CmsTT - June 21, 2007 - 19:00

Hello again,enough praise cannot be given to Dries, his support staff, and the community for making such a wonderful product called Drupal. I also, want to join the community and generate income for myself from Drupal open source. Also, I plan to give back to the community ANY WAY POSSIBLE.

My Dilema is as follows:After doing extensive reading, and learning the Drupal system, I came to the conclusion that the best way to "sell" Drupal is, as a service. Namely, as a hosting service, ala bryght.com
My friends and I plan to start a company in our country (Trinidad and Tobago) that offers Drupal services (hosting mostly) Drupal is not at all popular in this country so, we think, with some thought Drupal can be made known in another country and at the same time we earn a living. So,we looked at http://www.bryght.com business model and decided that's the best route to take. We plan to offer pseudo pre-packaged drupal installation geared towards different goals. Our first is, a Drupal package that allows customers' small business to get online in "no time" We plan to do this by creating a pre-configured Drupal instance where "products and services" "about us" "contact form" a View created for "Press events, News, and media releases. And all customers have to do is input their company info and have a neat easily accessible Company site. This is our proposed package (it can change) The real issue is, hosting plans. As I said we want to start off small so, I don't think a Dedicated server solution is needed right now (we foresee growth though) We decided the best of both worlds solution would be a VPS. And, I came across http://rimuhosting.com/ And, for the small start we are making the MiroVPS2 looks ok. But, I don't k now much about what "ok" should look like (I once though ipower was the best thing since slice bread) The specs of the Miro2VPS are:

Monthly Price :$29.95
Memory Options :160MB
Data Transfer Allowance:40GB
Disk Space Options:4GB-8GB
IPs:2
Plesk Control Panel Option:No
Data Center: Dallas (TX)

This is the VPS we are looking into. I would like to know if this is "good enough" for what we are planning to do. Also, what caveat we must look for when stepping into the world of hosting. What pitfalls to look out for, that may pop up? Advice from people who are more experienced than us would be VALUED. Should we continue with our plan? Or should we close up shop and seek revenue else where? And, any other use full info would be VERY much appreciated. Thanking the Drupal community in advance. Kudos.

Andre.

Andre. I don't think that's

Zahor - June 21, 2007 - 19:23

Andre.

I don't think that's such a great deal at all. You'll easily use that up. I use Siteground.com (my referral id added :-) )and they have really good packages and the speed of their server is amazing. (Had another b4 this that was just crawling). You have to be careful where you host Drupal. Last host (1and1.com) also started to give 500 Errors after I installed a certain amount of modules.
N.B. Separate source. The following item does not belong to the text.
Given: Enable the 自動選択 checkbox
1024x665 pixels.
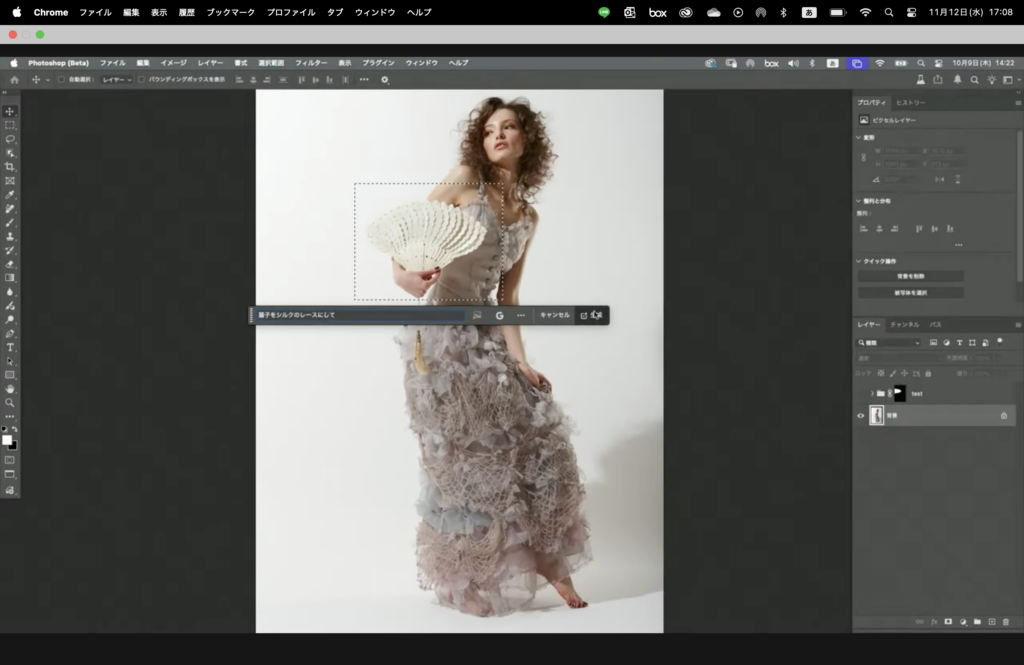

I mistakenly got a reseller package thinking I needed that, not realizing, I could have simply used addon domains (have domains point to mywebsite/folder).

It would only cost be $5.95 per month doing that. Check out the space etc...way better than this rimu crap.

Student from Guyana @ Howard btw....real Trinis here. I bet I know somebody who knows you.

Rimuhosting and Sitegrounds

ragaskar - June 21, 2007 - 20:44

Rimuhosting and Sitegrounds provide completely different services.

Sitegrounds is a SHARED hosting provider. Rimuhosting provides Xen slices and dedicated servers. Xen slices *guarantee* a certain amount of CPU and RAM -- with sitegrounds, you get what you get (and it's far under what you're going to get with a rimuhosting VPS). It's convenient to think of Xen slices as mini-dedicated servers -- there's a few differences, but in general, it's like having your own box. You get root, you get to install whatever services you want, you get to configure apache and mysql however you want, etc etc. With a shared host, you're at the mercy of their configuration. Ever tried to convince a shared host to install a module for PHP or update installed software?

Rimuhosting's packages are very competitive when you're comparing VPS services. (You may look at linode's packages as well -- I was able to get Rimuhosting to bump up the RAM in our plan a bit by asking them if they could price-match a similar linode package). We are developing a drupal site on a rimuhosting VPS and so far I have been very happy with it (we've only been with them about a month at this point, however).

Sure, sitegrounds will give you loads of space -- but this will have little effect on the performance of your site (which I assume would be your main concern). Realistically, it's unlikely that web apps will use more than 4GB -- you have to upload a lot of photos to fill 4GB, and the drupal core is like what, a meg or two? More importantly, on sitegrounds the performance of your site is a toss up -- on a server where nobody's running a resource hog? Hey, maybe you'll be alright. On a server with two thousand other users? Sucks to be you. Now try running a multi-site install that could be attempting to deliver a dozens pages a second (well, if you're lucky with signing up users) -- i seriously doubt the capability of a shared hosting account at sitegrounds to handle this.

Randomly enough, in this comparision, I can speak from direct experience. We were running an initial dev build of our drupal site on a sitegrounds shared account while we were waiting to get a client go-ahead to set up a VPS (on my insistence, because developing on sitegrounds was TERRIBLY slow -- it's already bad that drupal config is largely done through web menus, but to have to wait for drupal to render pages on a slow host???). we picked the rimuhosting microVPS4 (it was between rimuhosting or servint, and I went with rimu because they had xen -- which is a newer VPS tech). The site performance increased noticeably, plus we're able to install the tools *we* want to use, set up svn, rsync, etc etc etc. If you are doing serious development, it's worth it to have root.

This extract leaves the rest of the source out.